S3_ROOT_DIR = 's3://{YOUR_S3_BUCKET}/{YOUR_S3_PATH}/'

Define the Model

We can define our neural network model by subclassing torch.nn.Module as usual PyTorch models. The following DemoModule class provides an example.

Compared to usual PyTorch models, the notable difference is the _sparse layer created by instantiating ms.EmbeddingSumConcat which takes an embedding size and paths of two text files. ms.EmbeddingSumConcat makes it possible to define large-scale sparse models in PyTorch, which is a distinguishing feature of MetaSpore.

The _schema_dir field is an s3 directory which makes it possible to use the DemoModule class in cluster environment.

import torch
import metaspore as ms

class DemoModule(torch.nn.Module):
    def __init__(self):
        super().__init__()
        self._embedding_size = 16
        self._schema_dir = S3_ROOT_DIR + 'demo/schema/'
        self._column_name_path = self._schema_dir + 'column_name_demo.txt'
        self._combine_schema_path = self._schema_dir + 'combine_schema_demo.txt'
        self._sparse = ms.EmbeddingSumConcat(self._embedding_size, self._column_name_path, self._combine_schema_path)
        self._sparse.updater = ms.FTRLTensorUpdater()
        self._sparse.initializer = ms.NormalTensorInitializer(var=0.01)
        self._dense = torch.nn.Sequential(
            ms.nn.Normalization(self._sparse.feature_count * self._embedding_size),
            torch.nn.Linear(self._sparse.feature_count * self._embedding_size, 1024),
            torch.nn.ReLU(),
            torch.nn.Linear(1024, 512),
            torch.nn.ReLU(),
            torch.nn.Linear(512, 1),
        )

    def forward(self, x):
        x = self._sparse(x)
        x = self._dense(x)
        return torch.sigmoid(x)

Instantiating the DemoModule class to define our PyTorch model.

module = DemoModule()

Train the Model

To train our model, first we need to create a ms.PyTorchEstimator passing in several arguments including our PyTorch model module and the number of workers and servers.

model_out_path specifies where to store the trained model.

input_label_column_index specifies the column index of the label column in the dataset, which is 0 for the demo dataset.

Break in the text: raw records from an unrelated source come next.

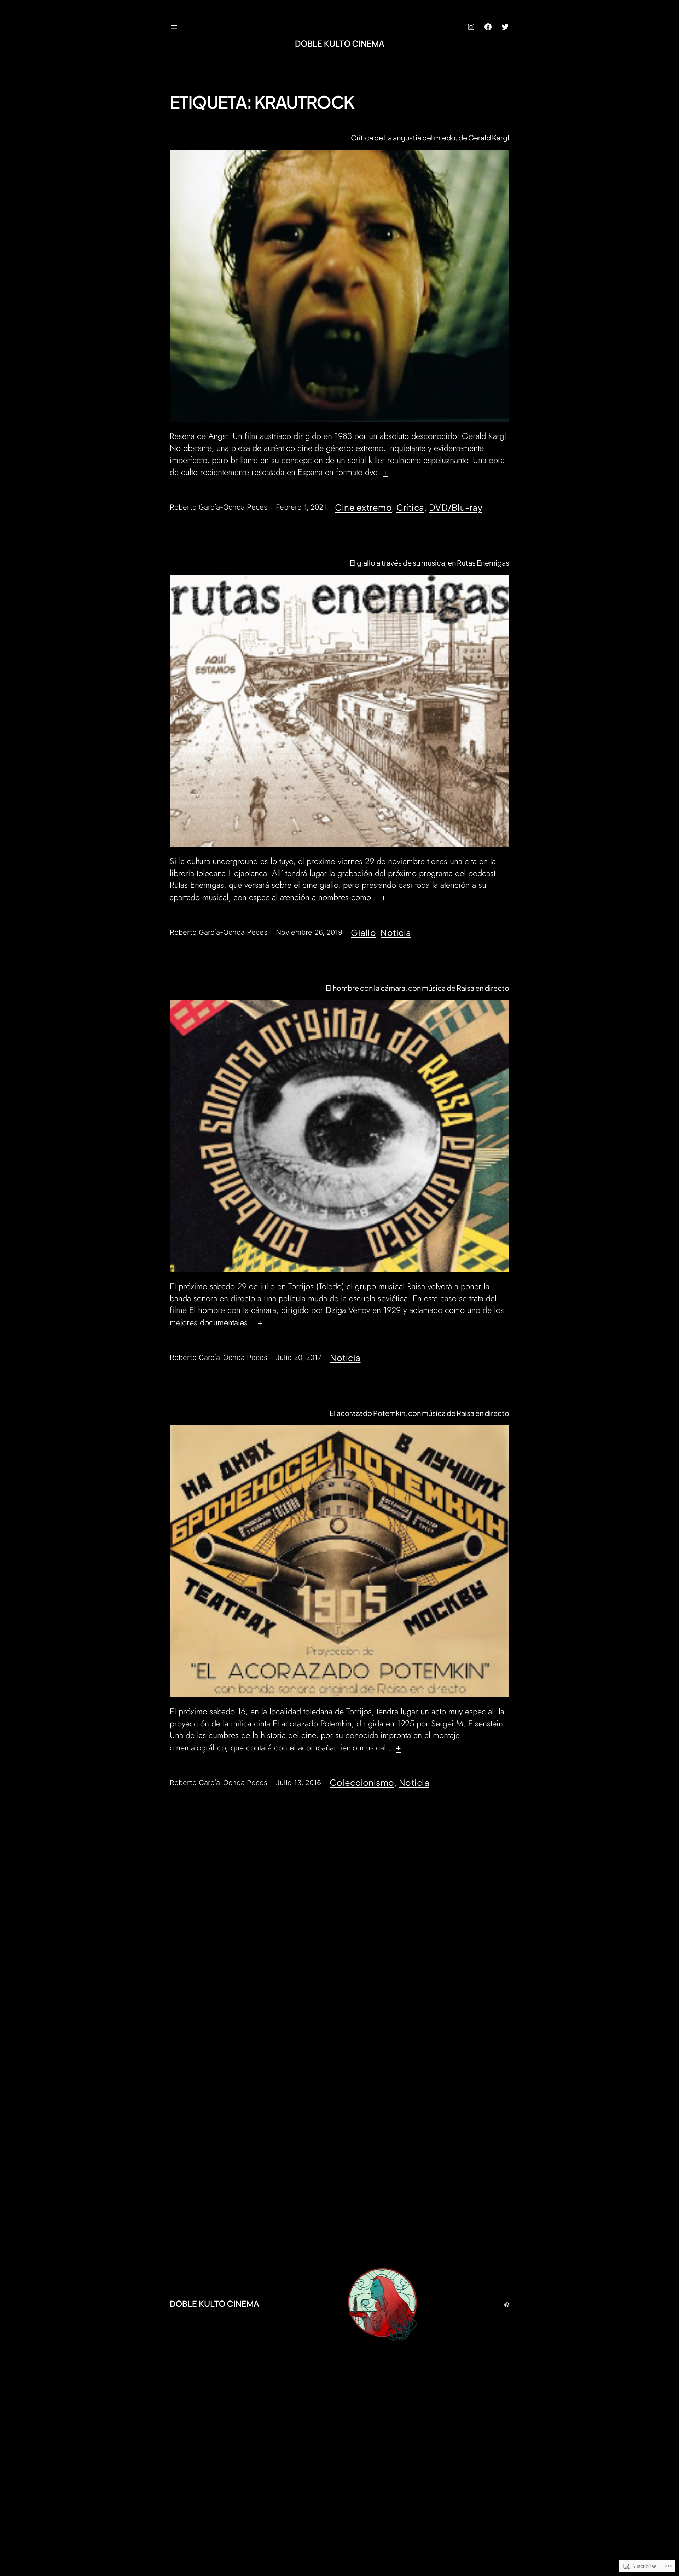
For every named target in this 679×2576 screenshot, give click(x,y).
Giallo (363, 932)
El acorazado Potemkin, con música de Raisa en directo (419, 1413)
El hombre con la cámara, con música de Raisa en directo (417, 988)
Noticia (396, 932)
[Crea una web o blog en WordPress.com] (506, 2303)
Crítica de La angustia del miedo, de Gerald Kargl (430, 137)
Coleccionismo (362, 1782)
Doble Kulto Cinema (339, 43)
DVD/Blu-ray (456, 507)
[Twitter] (505, 27)
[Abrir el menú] (174, 27)
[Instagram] (471, 27)
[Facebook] (488, 27)
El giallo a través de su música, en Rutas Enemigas (429, 563)
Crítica (410, 507)
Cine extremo (363, 507)
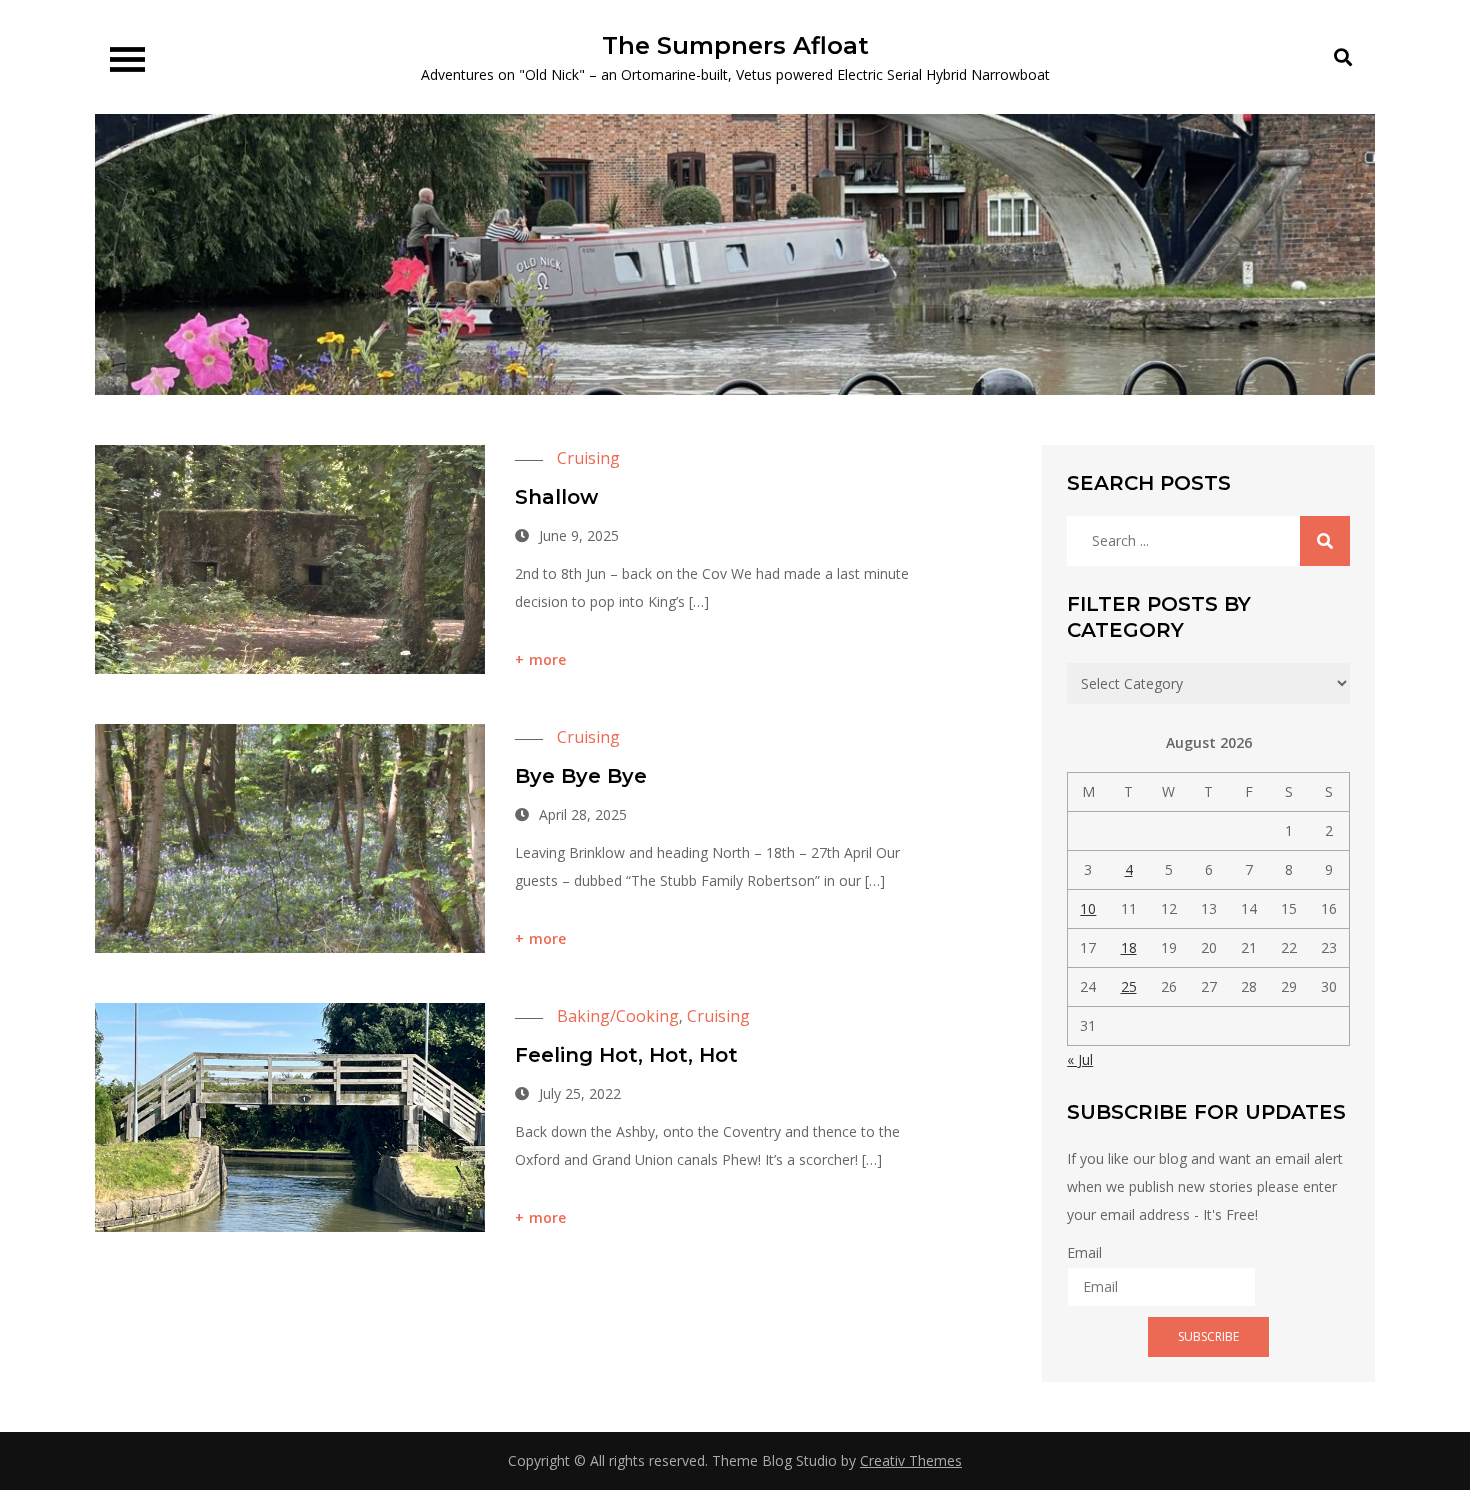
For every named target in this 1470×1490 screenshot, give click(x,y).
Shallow (556, 497)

model_out_path = S3_ROOT_DIR + 'demo/output/dev/model_out/'
estimator = ms.PyTorchEstimator(module=module,
                                worker_count=1,
                                server_count=1,
                                model_out_path=model_out_path,
                                experiment_name='0.1',
                                input_label_column_index=0)

Next, we create a Spark session by calling ms.spark.get_session() and load the training dataset by call ms.input.read_s3_csv().

delimiter specifies the column delimiter of the dataset, which is the TAB character '\t' for the demo dataset.

train_dataset_path = S3_ROOT_DIR + 'demo/data/train/day_0_0.001_train.csv'
spark_session = ms.spark.get_session(local=True,
                                     batch_size=100,
                                     worker_count=estimator.worker_count,
                                     server_count=estimator.server_count)
train_dataset = ms.input.read_s3_csv(spark_session, train_dataset_path, delimiter='\t')

Finally, we call the fit() method of ms.PyTorchEstimator to train our model. This will take several minutes and you can see the progress by looking at the output of the cell. The trained model is stored in model_out_path and the model variable.

model = estimator.fit(train_dataset)

Evaluate the Model

To evaluate our model, we use the ms.input.read_s3_csv() function again to load the test dataset, passing in the column delimiter '\t'.

test_dataset_path = S3_ROOT_DIR + 'demo/data/test/day_0_0.001_test.csv'
test_dataset = ms.input.read_s3_csv(spark_session, test_dataset_path, delimiter='\t')

Next, we call the model.transform() method to transform the test dataset, which will add a column named rawPrediction to the test dataset representing the predicted labels. For ease of integration with Spark MLlib, model.transform() will also add a column named label to the test dataset representing the actual labels.

Like the training process, this will take several minutes and you can see the progress by looking at the output of the cell. The transformed test dataset is stored in the result variable.

result = model.transform(test_dataset)

result is a normal PySpark DataFrame and can be inspected by its methods.

result.show(5)

Finally, we use pyspark.ml.evaluation.BinaryClassificationEvaluator to compute test AUC.

import pyspark
evaluator = pyspark.ml.evaluation.BinaryClassificationEvaluator()
test_auc = evaluator.evaluate(result)
print('test_auc: %g' % test_auc)

When all computations are done, we should call the stop() method of spark_session to make sure all the resources are released.

spark_session.stop()

Summary

We illustrated how to train and evaluate neural network model in MetaSpore. Users familiar with PyTorch and Spark MLlib should get started easily, which is the design goal of MetaSpore.